___ SELECTED PASSAGE ___

Teachers don’t have favorites. Sure, and Mom didn’t like me best because I was the baby. However, there are definitely those students whose growth leaves us beaming with pride, whose writing leaves a lasting impression, whose authenticity leaves us questioning how we can help fix a systemic problem. I’ll come back to this.
For the written portion of my Final Exam, students reflect on their journeys as readers, writers, and thinkers. In examining how their culture has shaped them (e.g., home, family, friends, school), their narratives are poignant and heartbreaking and authentic and beautiful–which makes it my favorite writing assignment of the year. Their narratives are positive, as they recall reading with their parents and grandparents, zipping to the library with their elementary classes, tearing through the I Survived series, and choosing books over television and gaming because, “duh, reading was awesome!”
But these final compositions are also quite raw, as students relive the forced visits to the resource room for extra reading instruction or their ongoing struggle with dyslexia or not having anyone to read to them or to take them to the library or hating reading because of reading logs or being scolded for reading ahead or spending way too many months discussing a single book or closely reading one page in a grade-wide text for two weeks.
The essay that stopped me in my tracks this year (and there’s always one) included the excerpt below.
For context, the narrative, as a whole, was positive. And the author is an excellent student who earns stellar grades in her classes, is creative, and has a great sense of humor. I would take a class of 25 of her any day of the week.
But she’s also a truth-teller, which made it devastating to read.
We teachers work our tails off to compete with a Grey’s Anatomy Netflix binge or a seven-hour COD (Call of Duty) gaming marathon. We get up at 4 AM to prepare for the day. We hurry home, after we’ve dropped off the last friend in the after-school carpool, to begin leaving feedback on essay drafts. We answer emails until we go to bed. When the final drafts come in, we devote another15-20 minutes assessing each one of those–multiplied by 100+ students, several times a quarter. (To save you from doing the math, that’s 25 hours. Assessing one set of essays. Written to a common assessment prompt that we most likely did not design.) We have our own, shortchanged children snapping how they “never want to be a teacher” or how they hate how we’re “always on the computer.” We sacrifice our family time and our planning time and our lunch time and our catch-our-breath time to sit with students in need.
But we can also be dangerous landscapers.

___

PROBLEM TO SOLVE
Translate this sentence from the teacher's reflection above into Spanish: "For the written portion of my Final Exam, students reflect on their journeys as readers, writers, and thinkers."

___ GIVEN INFORMATION ___

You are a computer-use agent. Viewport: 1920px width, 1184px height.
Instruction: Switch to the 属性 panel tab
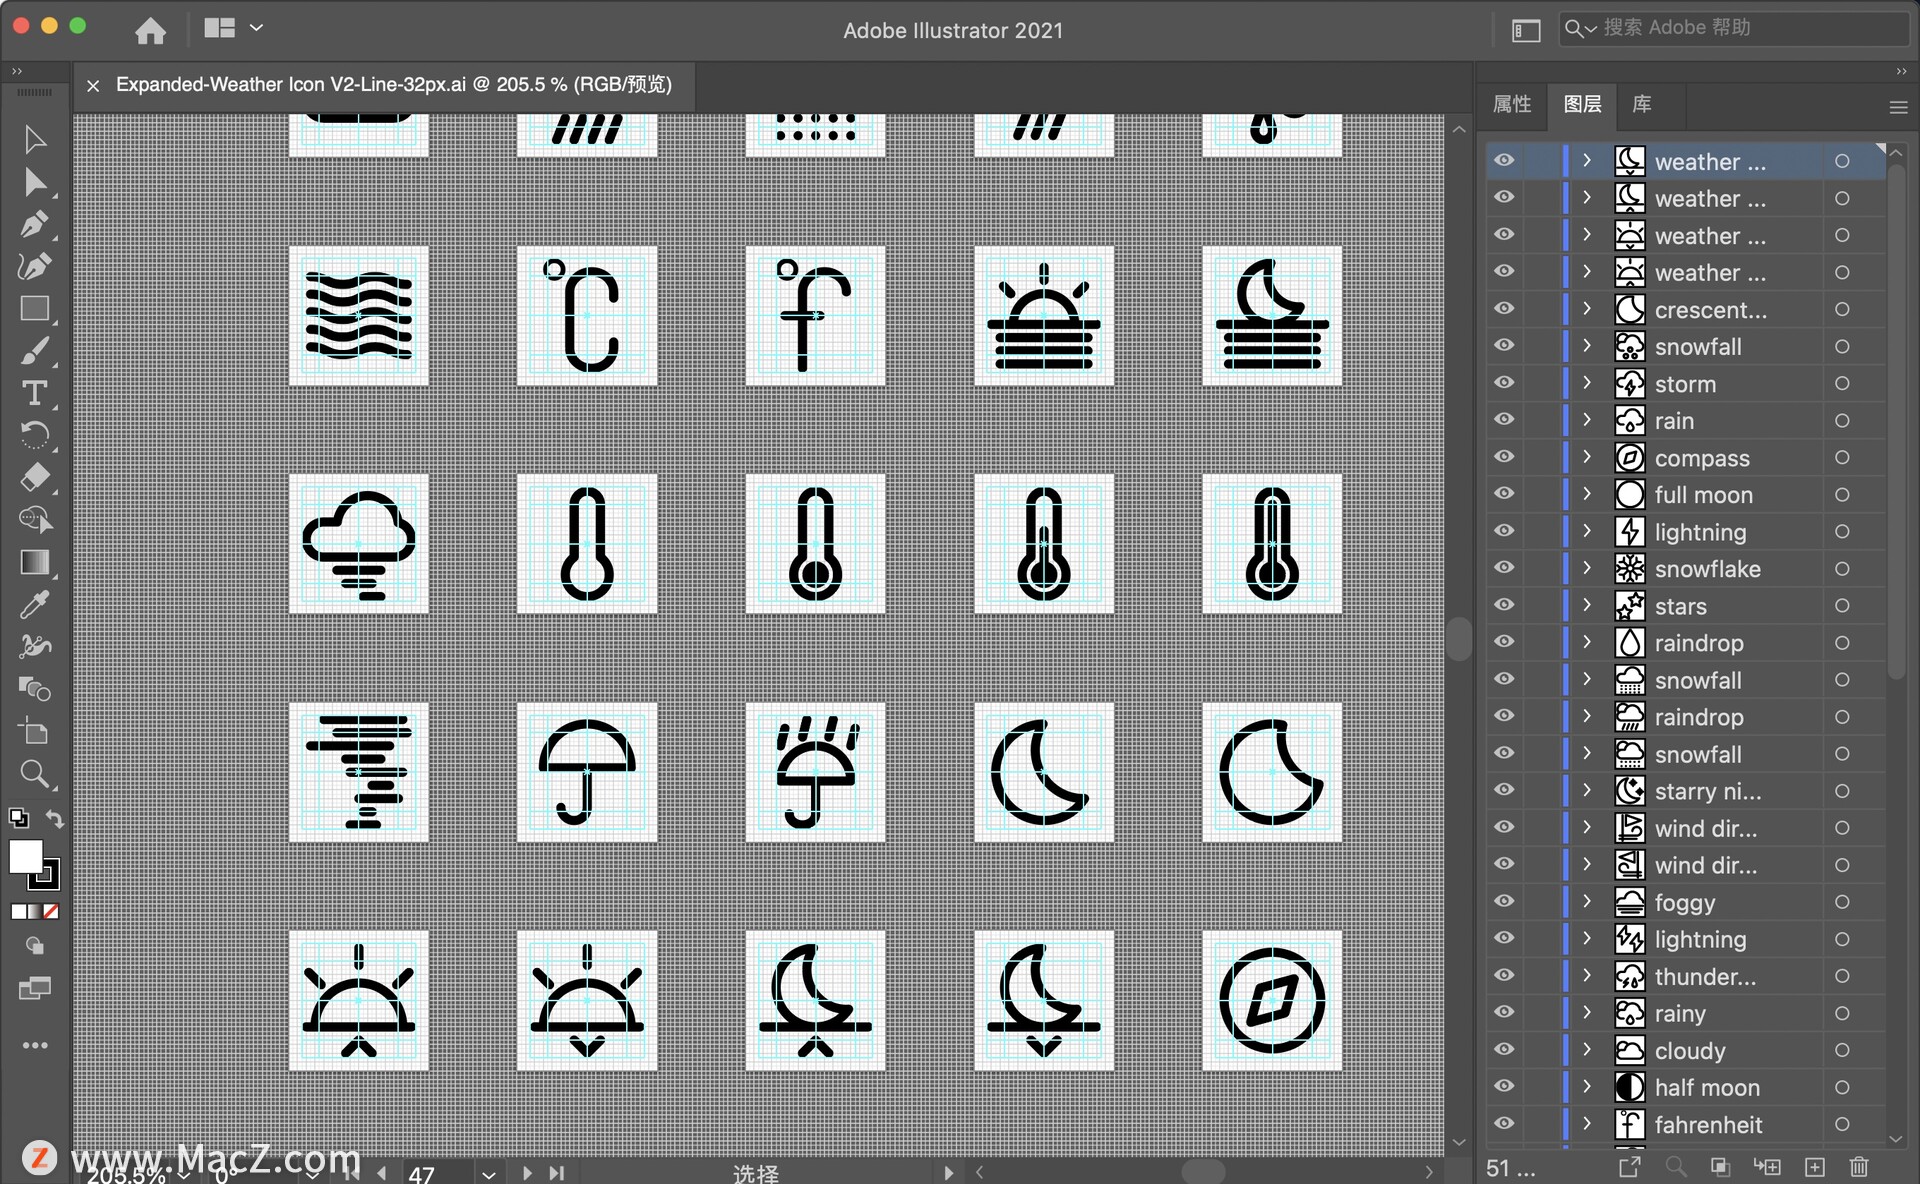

___

RESULT OF THIS TASK
Para la parte escrita de mi examen final, los estudiantes reflexionan sobre su trayectoria como lectores, escritores y pensadores.